Some very experienced customers have found it just as easy to find fault in the A-Class e3000 lineup, comparing prices unfavorably to the HP 9000 A-Class or Sun’s new Blade servers. Yet somehow HP is selling A500s, just like those Wrigley seats remained full. (A 10-2 blowout of the home team in the night game emptied them a good bit — but that was after 15 innings of baseball had already been offered up.)

As any fan of Wrigley will tell you, you get more in those seats than an obvious comparison reveals. The Cubs offered Sammy Sosa, a classic hitter in the Babe Ruth mold, whose statistics match the Sultan of Swat. Sammy delivered a homer in both games. The noise after the first dinger, sailing over the ivy-covered left field wall, was louder than anything I’d heard in 26 ballparks. That might have been because of the second deck overhang, which traps every cheer and rattles it around the other fans.

For those who studied a little baseball history, we knew Sammy was swinging in the same spot where Ruth hit his “Called Shot” home run, the one he predicted in a World Series. Little had changed since that day inside Wrigley — except we were sitting where some of our grandfathers did when they watched Ruth.

That kind of continuity is priceless in a world so overwhelmed with change. Like taking applications first created in the 1980s and watching them speed along on hardware of a new generation. Most A-Class owners, some of whom don’t have much extra budget these days, seem as happy as we did, holding our curious Wrigley Pigs and grinning at the Cubs rally. A weak-hitting shortstop slapped a triple into the ivied wall, and the winning runs scored on the hit. That’s as improbable as thinking you could buy one system in 1992, and another in 2002, and spend less than $100,000 between them and run a multi-million dollar business on that kind of investment. Without paying to rewrite anything. The shortstop made up for lack of power with drive to win.

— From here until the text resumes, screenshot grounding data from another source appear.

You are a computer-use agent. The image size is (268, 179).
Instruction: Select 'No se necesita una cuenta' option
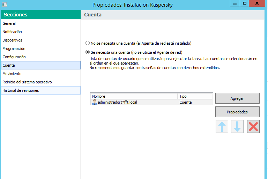pyautogui.click(x=88, y=43)
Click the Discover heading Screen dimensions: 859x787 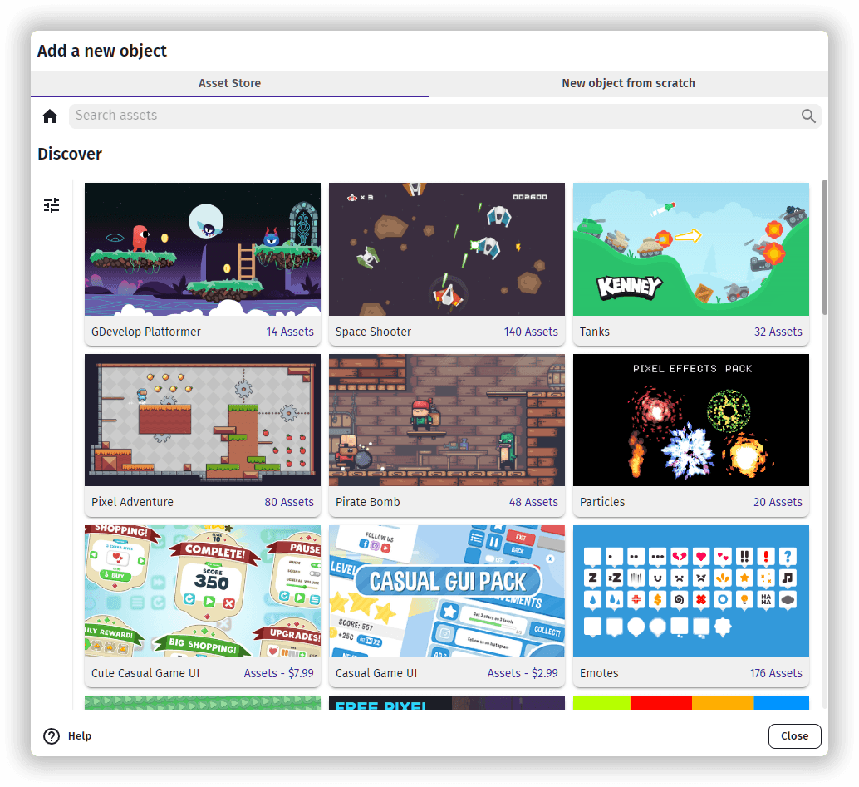coord(69,154)
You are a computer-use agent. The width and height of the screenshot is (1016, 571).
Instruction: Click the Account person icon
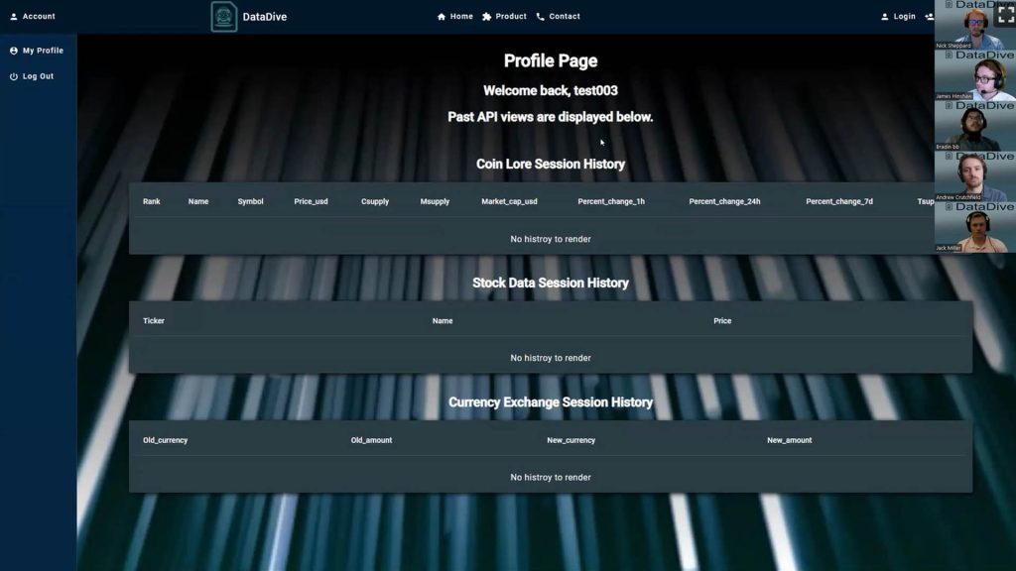pos(14,17)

If speed was everything in buying computer systems, the low end of the e3000 line wouldn’t need to exist. Everybody would be buying the N-Class systems. In that world, people wouldn’t find much value in stepping off the stairs from the El train and being carried along by the throng of fans the one block to the Wrigley entrance. Neighborhood ballparks served by cheap public transit — as rare as profits in HP’s server business this year.

History, of the kind preserved by Wrigley Field and the A-Class, brings the security of continuity. Of having the same rich experience as those who came before you. But it has a cost as well. The new MPE value proposition of the low-end is going to disappoint some people. We think they’ll buy higher, like we could have had pricey seats without the posts. HP is making decisions about processor speeds on business metrics, made by people who study marketing like we scrutinized our scorecards.

Wrigley has made some concessions to the modern era. The seats include cup holders now, something you won’t find even in the new Houston Astros ballpark. The A-Class supports Java, and will include a secure Web server before long. We see its slower speed as a concession to all the history it carries. To some, that might be as meaningless as the ivy on the Wrigley walls. But that game-winning hit got caught up in that ivy. It’s hard to measure the full value of history, until you need to come up a winner.